Le ministre d’État, ministre des Finances, du Budget, de l’Économie, du Plan et de la Coopération internationale, Tahir Hamid Nguilin, a procédé le jeudi 25 juin 2026 à N’Djamena, au lancement officiel du projet « Vivre Ensemble ». Financé par l’Union européenne et mis en œuvre par l’Organisation internationale pour les migrations (OIM), ce projet vise à renforcer la cohabitation pacifique dans les provinces du Borkou, de l’Ennedi Est, de l’Ennedi Ouest et du Tibesti.
Les provinces du Borkou, de l’Ennedi Est, de l’Ennedi Ouest et du Tibesti occupent une place particulière dans l’espace saharo-sahélien. Terre de mobilité, de transhumance et d’échanges transfrontaliers, cette vaste région du nord du Tchad est aussi confrontée à des défis économiques, sociaux et sécuritaires qui peuvent fragiliser la cohésion entre les communautés. C’est dans ce contexte qu’intervient le projet « Vivre Ensemble », conçu pour favoriser une coexistence pacifique entre populations hôtes, migrants et retournés.
Le programme repose sur trois axes principaux. Il prévoit d’améliorer l’accès aux documents d’état civil et aux services sociaux de base, afin de renforcer l’inclusion et l’accès aux droits des populations, notamment dans les zones les plus éloignées. Il entend ensuite soutenir les moyens de subsistance à travers des formations, des activités génératrices de revenus et l’accompagnement d’initiatives locales, avec une attention particulière portée aux jeunes et aux femmes. Enfin, il vise à renforcer la gouvernance migratoire en appuyant les institutions impliquées dans la lutte contre la traite des personnes, le trafic illicite de migrants et la protection des populations vulnérables.
Pour Aminta Dicko, cheffe des programmes de l’OIM au Tchad, ce projet traduit l’engagement commun du gouvernement tchadien, de l’Union européenne et de son organisation en faveur de la paix, de la cohésion sociale et du développement durable dans le nord du pays. Selon elle, l’initiative repose sur une conviction simple : dans des territoires confrontés à des défis de développement persistants, la stabilité ne peut être durable sans inclusion, accès aux droits et perspectives économiques pour les populations. « Le vivre ensemble ne se décrète pas. Il se construit, jour après jour, à travers l’accès aux droits, les opportunités économiques, le dialogue, la protection et la confiance entre les communautés et les institutions », a souligné la responsable de l’OIM.
Pour elle, la réponse à ces défis passe par des approches intégrées capables d’agir simultanément sur l’inclusion sociale, la résilience économique, la gouvernance locale et la cohésion entre les communautés. Elle a également salué la capacité de résilience des populations du nord du Tchad qui, malgré les contraintes, continuent de faire preuve d’une grande faculté d’adaptation.

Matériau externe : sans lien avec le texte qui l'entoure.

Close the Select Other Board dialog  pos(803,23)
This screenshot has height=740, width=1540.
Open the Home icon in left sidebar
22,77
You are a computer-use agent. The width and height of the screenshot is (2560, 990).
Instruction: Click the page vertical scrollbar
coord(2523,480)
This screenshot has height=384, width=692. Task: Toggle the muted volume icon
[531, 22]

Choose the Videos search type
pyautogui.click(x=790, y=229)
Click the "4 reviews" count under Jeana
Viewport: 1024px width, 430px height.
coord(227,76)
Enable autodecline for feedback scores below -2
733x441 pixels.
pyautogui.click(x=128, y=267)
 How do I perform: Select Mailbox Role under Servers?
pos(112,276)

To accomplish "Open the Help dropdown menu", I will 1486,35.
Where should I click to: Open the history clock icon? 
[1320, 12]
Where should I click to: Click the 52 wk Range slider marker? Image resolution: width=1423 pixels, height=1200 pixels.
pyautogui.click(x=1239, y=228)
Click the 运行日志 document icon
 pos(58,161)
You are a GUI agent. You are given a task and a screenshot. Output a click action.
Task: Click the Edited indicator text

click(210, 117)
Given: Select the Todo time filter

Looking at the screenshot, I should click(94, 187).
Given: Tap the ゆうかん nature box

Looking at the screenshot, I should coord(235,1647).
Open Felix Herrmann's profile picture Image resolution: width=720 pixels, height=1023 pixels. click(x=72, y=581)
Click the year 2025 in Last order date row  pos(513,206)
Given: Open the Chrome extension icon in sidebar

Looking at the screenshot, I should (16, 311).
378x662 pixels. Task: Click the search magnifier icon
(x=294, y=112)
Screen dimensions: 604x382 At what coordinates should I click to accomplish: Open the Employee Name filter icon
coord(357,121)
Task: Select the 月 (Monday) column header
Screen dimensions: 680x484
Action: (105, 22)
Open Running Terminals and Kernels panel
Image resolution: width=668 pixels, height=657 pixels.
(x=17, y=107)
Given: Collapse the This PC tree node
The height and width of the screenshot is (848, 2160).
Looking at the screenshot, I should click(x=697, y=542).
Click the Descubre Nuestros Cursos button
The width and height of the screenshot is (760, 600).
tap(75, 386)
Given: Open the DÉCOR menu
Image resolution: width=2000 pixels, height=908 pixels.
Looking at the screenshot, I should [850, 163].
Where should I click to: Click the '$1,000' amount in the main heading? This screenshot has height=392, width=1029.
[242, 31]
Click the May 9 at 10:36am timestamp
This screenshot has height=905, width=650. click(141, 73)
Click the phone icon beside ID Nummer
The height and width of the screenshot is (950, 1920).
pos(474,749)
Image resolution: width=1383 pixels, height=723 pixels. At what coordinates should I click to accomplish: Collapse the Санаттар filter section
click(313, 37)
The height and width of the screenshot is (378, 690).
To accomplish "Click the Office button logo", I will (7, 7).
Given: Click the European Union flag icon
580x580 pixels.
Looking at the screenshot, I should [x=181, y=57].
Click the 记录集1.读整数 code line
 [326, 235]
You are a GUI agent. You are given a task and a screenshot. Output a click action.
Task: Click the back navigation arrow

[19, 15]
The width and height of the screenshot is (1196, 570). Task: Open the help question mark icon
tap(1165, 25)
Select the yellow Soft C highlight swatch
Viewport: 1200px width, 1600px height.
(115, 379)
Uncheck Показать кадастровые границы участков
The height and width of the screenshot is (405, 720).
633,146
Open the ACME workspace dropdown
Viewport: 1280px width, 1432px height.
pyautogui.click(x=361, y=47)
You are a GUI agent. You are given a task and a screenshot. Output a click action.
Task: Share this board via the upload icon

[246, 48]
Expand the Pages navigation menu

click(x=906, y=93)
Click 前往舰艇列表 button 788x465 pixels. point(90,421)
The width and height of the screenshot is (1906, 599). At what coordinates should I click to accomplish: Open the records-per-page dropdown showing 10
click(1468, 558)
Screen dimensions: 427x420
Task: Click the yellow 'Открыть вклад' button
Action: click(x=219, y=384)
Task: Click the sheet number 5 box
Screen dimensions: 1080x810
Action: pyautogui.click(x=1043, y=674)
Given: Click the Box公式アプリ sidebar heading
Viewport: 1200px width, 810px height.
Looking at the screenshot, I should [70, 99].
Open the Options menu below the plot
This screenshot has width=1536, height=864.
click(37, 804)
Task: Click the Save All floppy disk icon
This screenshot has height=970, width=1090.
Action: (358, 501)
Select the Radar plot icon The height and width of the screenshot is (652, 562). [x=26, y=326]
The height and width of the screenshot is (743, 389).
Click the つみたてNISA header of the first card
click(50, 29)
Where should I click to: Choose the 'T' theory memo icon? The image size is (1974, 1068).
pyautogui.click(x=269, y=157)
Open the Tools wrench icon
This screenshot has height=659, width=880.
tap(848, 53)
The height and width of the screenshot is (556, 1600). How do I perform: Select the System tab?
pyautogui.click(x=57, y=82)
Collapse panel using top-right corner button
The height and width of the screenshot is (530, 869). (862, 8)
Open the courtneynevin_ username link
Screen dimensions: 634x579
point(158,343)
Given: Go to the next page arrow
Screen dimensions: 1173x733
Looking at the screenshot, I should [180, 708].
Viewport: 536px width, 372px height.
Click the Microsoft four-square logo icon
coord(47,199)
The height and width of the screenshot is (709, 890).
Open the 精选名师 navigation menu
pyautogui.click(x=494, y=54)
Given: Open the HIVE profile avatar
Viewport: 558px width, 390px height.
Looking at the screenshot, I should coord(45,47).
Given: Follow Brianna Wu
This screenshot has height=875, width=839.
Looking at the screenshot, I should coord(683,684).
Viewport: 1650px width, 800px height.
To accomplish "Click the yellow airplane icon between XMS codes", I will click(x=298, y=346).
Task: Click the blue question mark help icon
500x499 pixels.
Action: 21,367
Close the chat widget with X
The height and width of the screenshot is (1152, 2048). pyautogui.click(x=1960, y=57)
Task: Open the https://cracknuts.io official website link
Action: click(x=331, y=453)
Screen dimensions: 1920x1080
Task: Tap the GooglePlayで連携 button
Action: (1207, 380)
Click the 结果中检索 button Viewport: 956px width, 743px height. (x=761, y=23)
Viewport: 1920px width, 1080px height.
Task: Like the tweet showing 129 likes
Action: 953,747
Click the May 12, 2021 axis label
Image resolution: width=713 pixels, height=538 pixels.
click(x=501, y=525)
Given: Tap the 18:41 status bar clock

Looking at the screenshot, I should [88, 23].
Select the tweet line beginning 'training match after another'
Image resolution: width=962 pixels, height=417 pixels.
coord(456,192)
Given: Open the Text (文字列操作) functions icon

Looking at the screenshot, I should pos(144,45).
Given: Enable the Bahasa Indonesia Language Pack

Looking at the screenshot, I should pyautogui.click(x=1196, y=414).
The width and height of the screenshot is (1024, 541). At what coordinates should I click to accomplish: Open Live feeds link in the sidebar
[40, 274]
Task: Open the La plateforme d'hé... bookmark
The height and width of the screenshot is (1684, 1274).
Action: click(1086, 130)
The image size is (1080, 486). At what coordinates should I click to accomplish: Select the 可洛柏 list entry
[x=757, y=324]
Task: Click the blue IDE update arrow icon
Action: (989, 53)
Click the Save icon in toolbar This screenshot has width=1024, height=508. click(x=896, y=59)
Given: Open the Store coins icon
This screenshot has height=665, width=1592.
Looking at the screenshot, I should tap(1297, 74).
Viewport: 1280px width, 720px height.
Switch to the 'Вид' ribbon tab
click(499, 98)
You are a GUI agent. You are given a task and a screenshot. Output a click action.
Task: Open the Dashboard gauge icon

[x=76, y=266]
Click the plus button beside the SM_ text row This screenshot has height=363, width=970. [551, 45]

Une réponse aux défis du nord du Tchad
Le chef de coopération de la Délégation de l’Union européenne au Tchad, Karl Rawert, a rappelé que les provinces du BET évoluent dans un environnement particulièrement sensible. Frontalière de la Libye, cette région est confrontée à d’importants flux migratoires dans un contexte où la cohésion sociale demeure parfois fragile. Les sites aurifères transfrontaliers attirent des milliers de personnes venues du Tchad et des pays voisins, notamment du Soudan. Ces flux favorisent la constitution de foyers de criminalité, alimentant les trafics illicites à travers l’espace saharien. Dans ce contexte, la stabilité de cette zone frontalière est déterminante pour celle du Tchad, pays entouré de crises multiples. La stabilité de cette zone frontalière est d’après Karl Rawert, essentielle pour celle de l’ensemble du pays.
Procédant au lancement officiel du projet, le ministre d’État, ministre des Finances, du Budget, de l’Économie, du Plan et de la Coopération internationale, Tahir Hamid Nguilin a indiqué que cette initiative s’inscrit pleinement dans les orientations de développement définies par les plus hautes autorités du pays. Selon lui, le projet contribue directement à plusieurs priorités du programme des « 12 chantiers et 100 actions » du président de la République, Maréchal Mahamat Idriss Deby Itno. Il a également mis en avant la cohérence du projet avec les objectifs du Plan national de développement « Tchad Connexion 2030 ». L’amélioration de l’accès aux services sociaux de base dans les provinces concernées participe à la réduction des inégalités territoriales, tandis que les actions en faveur de l’emploi et des moyens de subsistance répondent aux ambitions nationales en matière de développement économique.
Pour Tahir Hamid Nguilin, le renforcement de la gouvernance migratoire constitue aussi un enjeu stratégique pour le pays. En soutenant la lutte contre la traite des personnes et les flux illicites, le projet contribue à l’ambition de faire du Tchad un espace de stabilité et un carrefour logistique au cœur de l’Afrique.